Last week was an exciting one for North Star’s Roadside Wellness Centres (RWCs) in the North-South corridor, as our pilot program to provide antiretroviral (ARV) treatment directly from RWCs was launched. Running at five sites across three countries, the pilot will assess the feasibility of providing an effective antiretroviral treatment (ART) service to a highly mobile population. This is a major boost to the service offering, as while all clients can currently receive HIV Counselling and Testing (HCT) at any RWC, ART has not yet been possible.

Funded by the Dutch Ministry of Foreign Affairs, the program was kicked off at Zimbabwe’s Chirundu South RWC under the mentorship of the Ministry of Health. Fellow pilot sites Beitbridge (Zimbabwe), City Deep (South Africa), Musina (South Africa) and Chirundu North (Zambia), will be launched in the next few weeks and months, depending on the respective Ministry of Health timelines and processes. After completing their mentorship period with the local Ministry of Health office, the RWCs will become a fully-fledged ARV provider. North Star will complete all reports and registers as required by the relevant health authorities in each country. North Star is being supported by its partners Wits RHI, PharmAccess and  AIGHD in setting up, and monitoring and evaluating the project.

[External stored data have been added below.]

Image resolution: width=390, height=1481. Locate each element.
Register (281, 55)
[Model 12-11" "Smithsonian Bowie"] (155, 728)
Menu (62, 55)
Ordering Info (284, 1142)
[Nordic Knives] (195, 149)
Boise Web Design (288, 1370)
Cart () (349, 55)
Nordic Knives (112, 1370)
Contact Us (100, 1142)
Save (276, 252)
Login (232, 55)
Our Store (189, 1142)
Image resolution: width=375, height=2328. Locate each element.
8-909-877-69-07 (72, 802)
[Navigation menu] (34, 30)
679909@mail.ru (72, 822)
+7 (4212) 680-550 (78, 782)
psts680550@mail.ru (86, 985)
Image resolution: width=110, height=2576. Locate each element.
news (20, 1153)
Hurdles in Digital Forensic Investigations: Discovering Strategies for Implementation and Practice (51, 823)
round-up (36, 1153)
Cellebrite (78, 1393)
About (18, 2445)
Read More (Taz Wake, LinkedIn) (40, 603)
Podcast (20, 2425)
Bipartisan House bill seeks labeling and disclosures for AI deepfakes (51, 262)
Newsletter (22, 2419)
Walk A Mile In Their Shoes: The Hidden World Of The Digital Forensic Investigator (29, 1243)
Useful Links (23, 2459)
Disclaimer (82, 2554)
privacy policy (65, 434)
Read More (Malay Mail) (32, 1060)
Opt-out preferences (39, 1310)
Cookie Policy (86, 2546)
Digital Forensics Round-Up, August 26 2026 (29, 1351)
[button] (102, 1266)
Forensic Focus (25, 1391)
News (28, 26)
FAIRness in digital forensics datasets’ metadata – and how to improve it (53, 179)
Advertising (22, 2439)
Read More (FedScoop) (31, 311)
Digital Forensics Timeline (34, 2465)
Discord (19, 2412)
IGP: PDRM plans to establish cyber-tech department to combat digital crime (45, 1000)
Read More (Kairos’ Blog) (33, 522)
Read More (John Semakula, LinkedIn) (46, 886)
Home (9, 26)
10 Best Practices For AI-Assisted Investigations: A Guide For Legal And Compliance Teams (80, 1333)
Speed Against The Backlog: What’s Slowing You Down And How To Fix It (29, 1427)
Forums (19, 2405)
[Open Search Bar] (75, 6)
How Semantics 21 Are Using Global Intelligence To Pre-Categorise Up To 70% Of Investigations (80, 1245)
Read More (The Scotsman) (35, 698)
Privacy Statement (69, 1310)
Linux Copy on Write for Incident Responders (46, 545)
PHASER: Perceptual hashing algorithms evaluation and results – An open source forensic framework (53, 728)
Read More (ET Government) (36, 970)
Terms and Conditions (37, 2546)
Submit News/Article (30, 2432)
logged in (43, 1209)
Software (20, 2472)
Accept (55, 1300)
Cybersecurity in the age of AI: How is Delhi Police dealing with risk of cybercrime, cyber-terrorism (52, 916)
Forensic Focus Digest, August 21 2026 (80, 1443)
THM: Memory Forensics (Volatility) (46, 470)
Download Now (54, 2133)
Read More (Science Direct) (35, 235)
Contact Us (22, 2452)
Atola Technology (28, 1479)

While all five sites will offer ARV refill services, both City Deep and Musina will also offer ARV initiation services, meaning that they have the capability to not only provide refills for clients who have already commenced ARV treatment, but also initiate newly diagnosed clients on ARV treatment, in line with national health protocols. In addition, all clients receiving ARVs at RWCs in this pilot will also be monitored and counselled for opportunistic infections, ARV side effects, drug interactions or other HIV-related complaints. If possible they will receive treatment for these at the RWC, but if this is not possible, they will be referred for treatment or care at the local referral facility.

During the pilot, factors including uptake, linkage to support services such as blood tests and counselling, patient follow-up, and retention in care will be considered. In addition to assessing the feasibility of the service, the optimum model for delivery of the service will also be explored – giving the pilot project two arms; provision of the service and the evaluation of this service. Through informed consent, clients will be given the opportunity to be included in or opt out of the evaluation study, which will assess the effectiveness of the ARV service in terms of improving HCT rates, linking patients to care, enhancing adherence to medication and retaining patients in HIV care in the longer term.

While the pilot stage will initially be at RWCs in the North-South Corridor, should the program be successful North Star plans to roll this out throughout all RWCs in the next few years.

The team from Churundu South following their ART Training.

The team from Chirundu South following their ARV Training.